Copenhell ‘Close To Genius’

The new two-day heavy metal festival that Live Nation has just started in Copenhagen had the Danish media drooling, with leading daily tabloid Ekstra Bladet saying it was “close to genius.”

It may be debatable if it’s the first dedicated heavy rock festival to be held on Danish soil, but Berlingske Tidende reckons it’s the event the country has been waiting for “since Lars Ulrich had a newspaper round in Hellerup,” the upmarket Copenhagen suburb where the Metallica drummer was born.

Copenhell was an instant hit with the media when in January it launched its marketing campaign with a minute-and-a-half-long promo video that portrayed the devil himself, flame red with spiky horns and wearing a trench coat, emerging from a Copenhagen subway.

The film, which continued with him taking a brief tour of the city and buying a hot dog from a burger stall near the harbour, got coverage for the number of hits it got on copenhell.com.

The organisers said the event would be as hot as hell and maybe the devil would show.

Another hit with the Copenhagen journalists was the Copenhell beer produced for the event. The BT reporter said Copenhell was “a quite brilliant experience.”
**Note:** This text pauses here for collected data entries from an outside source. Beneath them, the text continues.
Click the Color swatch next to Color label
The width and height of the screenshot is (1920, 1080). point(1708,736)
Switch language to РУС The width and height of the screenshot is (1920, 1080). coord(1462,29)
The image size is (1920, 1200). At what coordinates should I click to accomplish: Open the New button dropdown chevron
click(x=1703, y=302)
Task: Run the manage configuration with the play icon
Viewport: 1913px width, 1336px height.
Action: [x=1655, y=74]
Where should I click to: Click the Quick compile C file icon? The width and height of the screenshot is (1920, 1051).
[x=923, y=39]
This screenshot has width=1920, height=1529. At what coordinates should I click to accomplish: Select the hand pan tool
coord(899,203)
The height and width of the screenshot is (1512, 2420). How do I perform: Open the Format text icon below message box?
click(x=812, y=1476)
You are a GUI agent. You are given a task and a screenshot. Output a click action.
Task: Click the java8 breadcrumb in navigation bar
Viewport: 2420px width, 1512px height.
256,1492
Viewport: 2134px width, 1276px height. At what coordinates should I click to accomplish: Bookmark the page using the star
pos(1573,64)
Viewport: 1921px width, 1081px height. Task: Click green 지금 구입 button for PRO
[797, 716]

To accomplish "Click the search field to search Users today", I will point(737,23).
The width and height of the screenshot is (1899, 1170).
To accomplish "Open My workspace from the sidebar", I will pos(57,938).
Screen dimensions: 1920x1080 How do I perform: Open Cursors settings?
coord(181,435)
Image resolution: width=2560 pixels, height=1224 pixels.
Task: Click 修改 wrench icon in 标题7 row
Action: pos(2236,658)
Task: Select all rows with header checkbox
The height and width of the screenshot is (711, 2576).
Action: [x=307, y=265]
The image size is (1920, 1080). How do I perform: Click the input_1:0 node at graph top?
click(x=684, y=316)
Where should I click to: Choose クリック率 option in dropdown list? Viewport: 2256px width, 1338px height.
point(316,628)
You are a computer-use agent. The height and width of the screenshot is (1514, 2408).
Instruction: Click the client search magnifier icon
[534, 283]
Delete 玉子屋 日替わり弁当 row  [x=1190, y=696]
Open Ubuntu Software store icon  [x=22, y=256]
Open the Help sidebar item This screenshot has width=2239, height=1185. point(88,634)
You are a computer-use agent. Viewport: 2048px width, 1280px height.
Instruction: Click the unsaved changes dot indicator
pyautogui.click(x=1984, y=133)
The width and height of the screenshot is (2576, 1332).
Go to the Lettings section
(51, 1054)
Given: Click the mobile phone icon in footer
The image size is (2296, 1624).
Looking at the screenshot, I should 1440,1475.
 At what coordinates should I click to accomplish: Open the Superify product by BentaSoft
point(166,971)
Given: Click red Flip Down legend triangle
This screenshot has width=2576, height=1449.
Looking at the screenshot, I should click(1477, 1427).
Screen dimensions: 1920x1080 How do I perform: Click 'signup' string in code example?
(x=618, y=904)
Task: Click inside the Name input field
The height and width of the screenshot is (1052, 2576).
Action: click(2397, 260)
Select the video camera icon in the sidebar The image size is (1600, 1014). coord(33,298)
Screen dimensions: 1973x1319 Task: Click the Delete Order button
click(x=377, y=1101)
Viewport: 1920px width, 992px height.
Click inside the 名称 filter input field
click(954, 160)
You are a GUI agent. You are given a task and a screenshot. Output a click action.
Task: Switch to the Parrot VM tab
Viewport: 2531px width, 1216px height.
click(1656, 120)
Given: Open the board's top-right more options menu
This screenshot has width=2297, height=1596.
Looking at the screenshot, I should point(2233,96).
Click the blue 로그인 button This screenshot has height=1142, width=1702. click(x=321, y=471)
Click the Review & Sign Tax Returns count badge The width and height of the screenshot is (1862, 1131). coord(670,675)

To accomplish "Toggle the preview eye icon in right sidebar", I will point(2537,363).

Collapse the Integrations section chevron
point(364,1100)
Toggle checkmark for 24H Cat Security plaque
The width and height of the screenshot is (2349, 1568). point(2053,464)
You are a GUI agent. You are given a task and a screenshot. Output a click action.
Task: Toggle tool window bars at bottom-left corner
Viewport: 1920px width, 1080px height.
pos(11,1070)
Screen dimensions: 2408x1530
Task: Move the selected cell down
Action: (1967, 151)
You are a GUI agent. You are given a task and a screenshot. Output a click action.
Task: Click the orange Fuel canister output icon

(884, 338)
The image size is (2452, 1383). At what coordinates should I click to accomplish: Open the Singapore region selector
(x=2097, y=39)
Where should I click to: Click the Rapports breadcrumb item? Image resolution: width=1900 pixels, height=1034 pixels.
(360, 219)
“A lot of people were very drunk, which helped in a way because it was raining all the time,” said Live Nation Denmark promoter Anders Wahren, after a week of heavy downpours reduced late sales to a trickle.

There were nearly 5,000 per day on the old industrial works site at Refshaleøen, about a couple of thousand less than LN had hoped, although the media fanfare may have well made up for the rain-induced shortfall.

The acts June 11-12 included Deftones, Megadeth, Hatebreed, Danko Jones, The Dillinger Escape Plan and Suicidal Tendencies.